Name of Function FAL_Set_C15Ts_Qx

Argument uint16_t C15Ts_Qx

Return Value void

Description This function assigns a Time Delay Compensation Constant which is generated during digital PWM as an internal variable of the algorithm.

The Time Delay Compensation Constant is calculated by aFDT and stored as an array variable, and can be retrieved using a function FAL_Get_Target_C15Ts_Qx.

PWM Time Delay Compensation is required for high speed motor operations, but a sudden introduction of PWM Time Delay Compensation may cause a rapid change in the voltage command and produce pulsating currents.

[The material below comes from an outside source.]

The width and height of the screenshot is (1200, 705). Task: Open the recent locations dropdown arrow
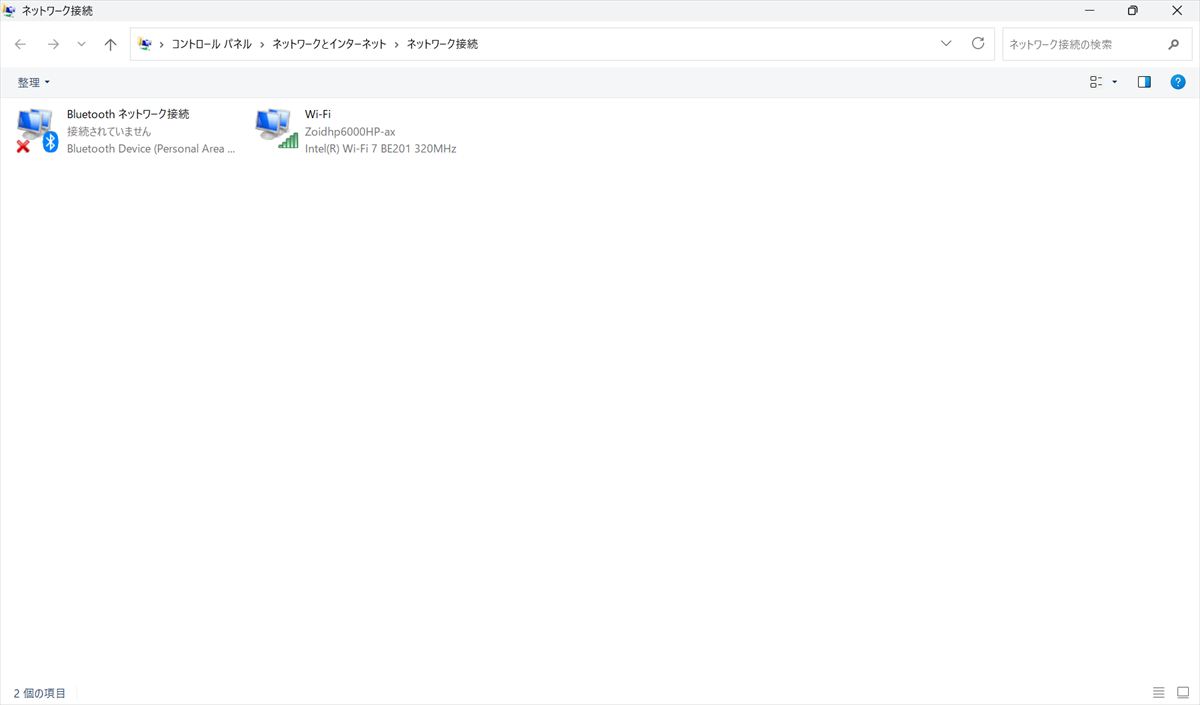(82, 44)
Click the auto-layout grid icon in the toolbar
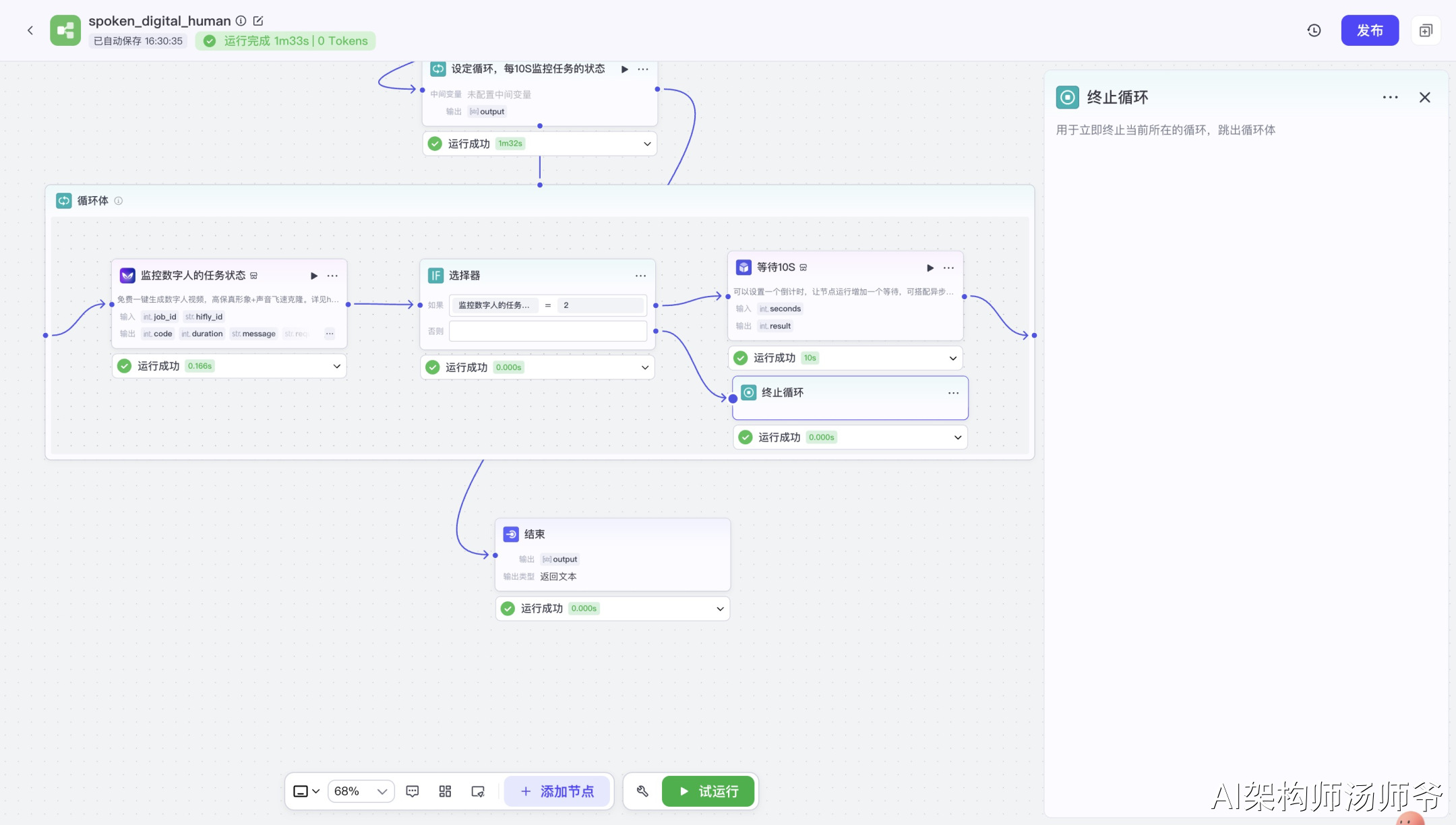The width and height of the screenshot is (1456, 825). tap(445, 791)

When starting to compensate for the PWM Time Delay, therefore, pulsating currents can be reduced by retrieving the Current Control Constant and gradually increasing it to reach the target value (use the function FAL_Set_C15Ts_Qx to apply the Time Delay Compensation Constant within the algorithm).

Application Example

int16_t Spd_cmd_rpm // Speed command variable

int16_t MAL_C15Ts_Qx; //Time Delay Compensation Constant

if (FAL_Get_Flag15Ts() == 0) {

if (Spd_cmd_rpm >= 3000) {

FAL_Set_Flag15Ts(1);

}

} else {



}

}

if (FAL_Get_Flag15Ts()) {

if (MAL_C15Ts_Qx < FAL_Get_Target_C15Ts_Qx()) {

MAL_C15Ts_Qx++;

}

} else {

if (MAL_C15Ts_Qx > 0) {

MAL_C15Ts_Qx--;

}

}

FAL_Set_C15Ts_Qx(MAL_C15Ts_Qx); // It applies Time Delay Compensation Constant

// within an algorithm using this function.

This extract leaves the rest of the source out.